[Pixel coordinate grounding data]
______

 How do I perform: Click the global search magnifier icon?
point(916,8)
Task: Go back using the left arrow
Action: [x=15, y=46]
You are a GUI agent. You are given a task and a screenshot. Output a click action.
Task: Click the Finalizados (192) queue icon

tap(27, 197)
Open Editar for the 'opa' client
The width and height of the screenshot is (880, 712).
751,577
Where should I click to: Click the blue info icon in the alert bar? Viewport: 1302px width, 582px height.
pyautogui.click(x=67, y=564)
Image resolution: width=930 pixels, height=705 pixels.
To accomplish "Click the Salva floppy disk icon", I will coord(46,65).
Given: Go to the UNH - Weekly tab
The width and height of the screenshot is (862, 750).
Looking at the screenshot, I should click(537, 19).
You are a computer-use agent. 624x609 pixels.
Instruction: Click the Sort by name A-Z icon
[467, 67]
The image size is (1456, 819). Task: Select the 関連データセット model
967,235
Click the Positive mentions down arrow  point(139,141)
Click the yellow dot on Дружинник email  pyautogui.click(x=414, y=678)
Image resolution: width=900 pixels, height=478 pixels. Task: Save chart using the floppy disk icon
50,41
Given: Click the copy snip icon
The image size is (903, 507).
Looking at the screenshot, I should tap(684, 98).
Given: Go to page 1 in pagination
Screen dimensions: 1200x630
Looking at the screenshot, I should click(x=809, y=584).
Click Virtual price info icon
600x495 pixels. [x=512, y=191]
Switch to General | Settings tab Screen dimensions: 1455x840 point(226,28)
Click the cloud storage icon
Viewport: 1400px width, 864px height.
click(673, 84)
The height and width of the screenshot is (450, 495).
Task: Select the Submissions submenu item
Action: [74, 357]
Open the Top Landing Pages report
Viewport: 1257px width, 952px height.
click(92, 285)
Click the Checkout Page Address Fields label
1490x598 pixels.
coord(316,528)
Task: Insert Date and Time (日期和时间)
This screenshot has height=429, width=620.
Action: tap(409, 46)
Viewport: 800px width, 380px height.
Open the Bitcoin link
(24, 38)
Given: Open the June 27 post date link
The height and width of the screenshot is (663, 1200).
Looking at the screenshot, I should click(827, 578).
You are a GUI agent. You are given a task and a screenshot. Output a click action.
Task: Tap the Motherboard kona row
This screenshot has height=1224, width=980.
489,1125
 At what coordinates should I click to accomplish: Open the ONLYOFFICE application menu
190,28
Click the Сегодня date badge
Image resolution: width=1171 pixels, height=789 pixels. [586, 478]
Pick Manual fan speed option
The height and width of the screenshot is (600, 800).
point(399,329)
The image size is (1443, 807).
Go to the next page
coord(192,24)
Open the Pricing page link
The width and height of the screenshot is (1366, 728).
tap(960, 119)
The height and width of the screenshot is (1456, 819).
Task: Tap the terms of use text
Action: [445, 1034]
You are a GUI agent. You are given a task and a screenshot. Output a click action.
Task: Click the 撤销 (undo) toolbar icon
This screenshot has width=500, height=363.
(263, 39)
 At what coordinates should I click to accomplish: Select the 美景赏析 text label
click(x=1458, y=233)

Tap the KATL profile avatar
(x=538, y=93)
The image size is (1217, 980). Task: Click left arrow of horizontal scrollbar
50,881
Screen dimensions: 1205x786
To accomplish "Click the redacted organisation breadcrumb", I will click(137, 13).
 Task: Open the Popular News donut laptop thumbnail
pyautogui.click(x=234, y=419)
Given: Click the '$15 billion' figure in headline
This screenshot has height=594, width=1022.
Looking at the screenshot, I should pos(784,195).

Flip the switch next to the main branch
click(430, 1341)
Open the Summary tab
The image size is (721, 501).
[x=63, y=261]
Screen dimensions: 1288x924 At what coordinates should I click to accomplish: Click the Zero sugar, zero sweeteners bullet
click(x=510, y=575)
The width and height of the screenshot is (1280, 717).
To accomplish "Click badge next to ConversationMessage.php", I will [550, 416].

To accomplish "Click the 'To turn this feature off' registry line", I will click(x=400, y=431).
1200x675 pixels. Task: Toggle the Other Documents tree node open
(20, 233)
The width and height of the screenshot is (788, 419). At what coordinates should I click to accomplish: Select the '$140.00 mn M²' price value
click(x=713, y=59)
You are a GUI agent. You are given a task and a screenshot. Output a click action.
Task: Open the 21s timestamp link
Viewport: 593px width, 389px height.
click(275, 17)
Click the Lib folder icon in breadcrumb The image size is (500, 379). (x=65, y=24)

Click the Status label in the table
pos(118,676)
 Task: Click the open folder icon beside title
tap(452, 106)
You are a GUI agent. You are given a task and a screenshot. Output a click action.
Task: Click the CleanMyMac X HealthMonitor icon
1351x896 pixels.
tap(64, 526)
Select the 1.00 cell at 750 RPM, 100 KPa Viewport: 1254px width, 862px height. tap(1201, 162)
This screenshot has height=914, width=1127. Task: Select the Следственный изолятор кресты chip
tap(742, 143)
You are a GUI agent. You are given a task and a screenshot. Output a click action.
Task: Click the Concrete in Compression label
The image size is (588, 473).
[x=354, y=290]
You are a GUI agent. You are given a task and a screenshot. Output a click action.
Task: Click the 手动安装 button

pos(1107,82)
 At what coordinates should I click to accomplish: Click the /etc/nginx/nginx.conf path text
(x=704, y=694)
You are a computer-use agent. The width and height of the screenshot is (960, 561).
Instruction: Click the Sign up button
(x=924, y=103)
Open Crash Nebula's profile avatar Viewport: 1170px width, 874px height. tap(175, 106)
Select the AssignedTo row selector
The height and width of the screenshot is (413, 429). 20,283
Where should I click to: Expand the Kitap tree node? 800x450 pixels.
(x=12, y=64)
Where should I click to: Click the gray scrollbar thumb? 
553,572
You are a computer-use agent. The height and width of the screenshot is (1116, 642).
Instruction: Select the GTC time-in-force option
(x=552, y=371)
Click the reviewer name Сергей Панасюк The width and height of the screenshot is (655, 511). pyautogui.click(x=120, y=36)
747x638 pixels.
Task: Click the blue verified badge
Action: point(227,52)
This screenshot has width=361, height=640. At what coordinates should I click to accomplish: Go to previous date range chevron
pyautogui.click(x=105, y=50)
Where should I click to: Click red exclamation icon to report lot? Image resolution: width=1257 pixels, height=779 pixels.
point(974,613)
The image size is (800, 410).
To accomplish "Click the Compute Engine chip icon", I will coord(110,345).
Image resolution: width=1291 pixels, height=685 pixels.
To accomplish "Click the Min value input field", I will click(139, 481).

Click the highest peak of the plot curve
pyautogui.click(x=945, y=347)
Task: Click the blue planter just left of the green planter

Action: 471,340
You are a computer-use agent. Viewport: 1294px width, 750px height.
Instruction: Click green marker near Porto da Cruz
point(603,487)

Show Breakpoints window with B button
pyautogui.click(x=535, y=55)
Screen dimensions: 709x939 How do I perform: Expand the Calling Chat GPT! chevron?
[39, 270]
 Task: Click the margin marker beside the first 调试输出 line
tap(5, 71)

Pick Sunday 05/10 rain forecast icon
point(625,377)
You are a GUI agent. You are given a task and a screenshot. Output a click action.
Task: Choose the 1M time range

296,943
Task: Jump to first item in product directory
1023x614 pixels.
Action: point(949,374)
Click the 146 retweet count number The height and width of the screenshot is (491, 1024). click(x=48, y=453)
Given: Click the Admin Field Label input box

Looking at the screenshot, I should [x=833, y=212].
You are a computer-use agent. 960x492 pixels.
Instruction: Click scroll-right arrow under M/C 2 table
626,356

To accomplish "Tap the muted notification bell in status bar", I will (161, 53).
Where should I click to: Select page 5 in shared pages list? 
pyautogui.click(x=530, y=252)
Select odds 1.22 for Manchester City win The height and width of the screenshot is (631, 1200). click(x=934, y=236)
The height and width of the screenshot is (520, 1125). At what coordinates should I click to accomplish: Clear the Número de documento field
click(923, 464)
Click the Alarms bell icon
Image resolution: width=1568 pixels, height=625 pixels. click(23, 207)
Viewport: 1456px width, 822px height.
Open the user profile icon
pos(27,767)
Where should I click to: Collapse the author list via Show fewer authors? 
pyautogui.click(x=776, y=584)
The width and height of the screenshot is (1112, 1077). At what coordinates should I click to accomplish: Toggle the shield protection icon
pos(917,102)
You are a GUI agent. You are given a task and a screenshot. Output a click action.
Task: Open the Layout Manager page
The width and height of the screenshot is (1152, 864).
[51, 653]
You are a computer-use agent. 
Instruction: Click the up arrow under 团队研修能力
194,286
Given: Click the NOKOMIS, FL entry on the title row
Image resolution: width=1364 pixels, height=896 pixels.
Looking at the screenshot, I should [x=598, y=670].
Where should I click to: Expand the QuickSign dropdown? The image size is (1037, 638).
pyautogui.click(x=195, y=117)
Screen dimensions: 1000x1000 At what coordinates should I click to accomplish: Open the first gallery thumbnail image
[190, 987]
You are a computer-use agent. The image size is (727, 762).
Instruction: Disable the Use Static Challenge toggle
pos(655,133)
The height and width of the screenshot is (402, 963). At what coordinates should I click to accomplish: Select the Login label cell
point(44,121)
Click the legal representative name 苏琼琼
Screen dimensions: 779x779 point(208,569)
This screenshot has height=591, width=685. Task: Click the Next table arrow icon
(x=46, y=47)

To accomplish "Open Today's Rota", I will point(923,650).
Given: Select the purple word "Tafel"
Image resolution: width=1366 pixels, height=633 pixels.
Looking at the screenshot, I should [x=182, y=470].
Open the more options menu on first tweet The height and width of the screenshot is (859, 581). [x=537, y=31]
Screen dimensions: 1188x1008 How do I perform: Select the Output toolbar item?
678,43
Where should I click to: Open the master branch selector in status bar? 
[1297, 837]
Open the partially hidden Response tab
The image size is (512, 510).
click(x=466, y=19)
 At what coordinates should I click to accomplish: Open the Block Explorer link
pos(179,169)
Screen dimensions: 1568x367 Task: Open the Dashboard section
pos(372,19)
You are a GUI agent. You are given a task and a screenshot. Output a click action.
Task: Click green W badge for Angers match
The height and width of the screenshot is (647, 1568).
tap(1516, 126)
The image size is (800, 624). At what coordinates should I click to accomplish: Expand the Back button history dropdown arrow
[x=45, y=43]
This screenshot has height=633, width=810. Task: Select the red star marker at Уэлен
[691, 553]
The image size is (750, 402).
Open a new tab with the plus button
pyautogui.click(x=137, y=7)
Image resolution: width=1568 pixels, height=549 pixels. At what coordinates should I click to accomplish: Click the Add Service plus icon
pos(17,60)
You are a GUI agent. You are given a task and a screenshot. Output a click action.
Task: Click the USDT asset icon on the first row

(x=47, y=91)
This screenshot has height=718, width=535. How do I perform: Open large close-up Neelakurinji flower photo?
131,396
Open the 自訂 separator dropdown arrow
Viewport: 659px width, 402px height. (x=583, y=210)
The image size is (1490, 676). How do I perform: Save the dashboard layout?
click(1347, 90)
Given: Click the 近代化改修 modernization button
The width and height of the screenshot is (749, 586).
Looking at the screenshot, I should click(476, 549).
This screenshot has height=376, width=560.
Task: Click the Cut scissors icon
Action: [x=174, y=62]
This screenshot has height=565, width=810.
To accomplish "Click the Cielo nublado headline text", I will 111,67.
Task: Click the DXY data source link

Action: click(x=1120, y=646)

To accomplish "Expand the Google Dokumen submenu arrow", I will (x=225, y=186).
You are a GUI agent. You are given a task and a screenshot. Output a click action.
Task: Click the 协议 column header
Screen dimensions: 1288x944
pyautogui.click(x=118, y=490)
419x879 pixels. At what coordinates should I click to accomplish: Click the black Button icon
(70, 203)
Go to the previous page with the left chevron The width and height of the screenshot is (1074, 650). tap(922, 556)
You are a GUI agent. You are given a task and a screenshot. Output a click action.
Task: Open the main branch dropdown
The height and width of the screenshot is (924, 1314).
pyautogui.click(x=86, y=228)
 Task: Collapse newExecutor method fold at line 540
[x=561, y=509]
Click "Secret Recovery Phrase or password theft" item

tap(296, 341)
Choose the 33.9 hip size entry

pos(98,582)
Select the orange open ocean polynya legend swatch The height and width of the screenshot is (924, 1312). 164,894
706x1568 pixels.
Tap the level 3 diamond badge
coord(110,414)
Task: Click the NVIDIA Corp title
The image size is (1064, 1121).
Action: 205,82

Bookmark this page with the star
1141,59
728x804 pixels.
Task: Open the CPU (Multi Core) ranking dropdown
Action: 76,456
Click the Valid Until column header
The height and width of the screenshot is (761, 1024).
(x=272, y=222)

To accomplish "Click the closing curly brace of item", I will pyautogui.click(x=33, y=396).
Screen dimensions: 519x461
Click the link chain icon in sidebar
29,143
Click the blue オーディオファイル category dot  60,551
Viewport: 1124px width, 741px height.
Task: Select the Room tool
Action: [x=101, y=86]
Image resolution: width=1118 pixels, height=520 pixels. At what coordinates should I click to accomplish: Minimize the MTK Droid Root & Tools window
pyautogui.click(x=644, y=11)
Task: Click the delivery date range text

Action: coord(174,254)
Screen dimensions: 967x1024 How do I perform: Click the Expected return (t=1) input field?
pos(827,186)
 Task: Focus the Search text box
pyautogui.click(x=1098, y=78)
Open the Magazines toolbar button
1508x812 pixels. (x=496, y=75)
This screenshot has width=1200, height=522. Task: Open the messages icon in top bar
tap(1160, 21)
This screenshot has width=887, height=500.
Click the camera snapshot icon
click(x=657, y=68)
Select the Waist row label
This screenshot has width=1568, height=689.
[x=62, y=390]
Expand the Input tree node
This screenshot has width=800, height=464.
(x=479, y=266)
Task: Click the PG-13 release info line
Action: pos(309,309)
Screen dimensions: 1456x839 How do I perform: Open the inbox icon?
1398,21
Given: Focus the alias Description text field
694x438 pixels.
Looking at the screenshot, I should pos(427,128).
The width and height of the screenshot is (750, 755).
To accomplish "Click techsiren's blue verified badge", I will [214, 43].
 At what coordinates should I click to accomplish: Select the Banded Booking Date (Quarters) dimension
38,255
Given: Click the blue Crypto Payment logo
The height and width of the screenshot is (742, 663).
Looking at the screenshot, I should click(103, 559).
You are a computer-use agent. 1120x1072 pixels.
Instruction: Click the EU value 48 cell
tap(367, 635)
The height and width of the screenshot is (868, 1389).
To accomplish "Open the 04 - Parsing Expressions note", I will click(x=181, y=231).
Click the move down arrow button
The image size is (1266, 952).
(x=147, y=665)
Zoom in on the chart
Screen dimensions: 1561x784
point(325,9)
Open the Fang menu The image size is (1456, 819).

______

### PROBLEM REQUIREMENTS
Scan the lines above for "headline", then copy every one that has it.

### OUTPUT FOR THIS TASK
Given: Click the '$15 billion' figure in headline
To accomplish "Click the Cielo nublado headline text", I will 111,67.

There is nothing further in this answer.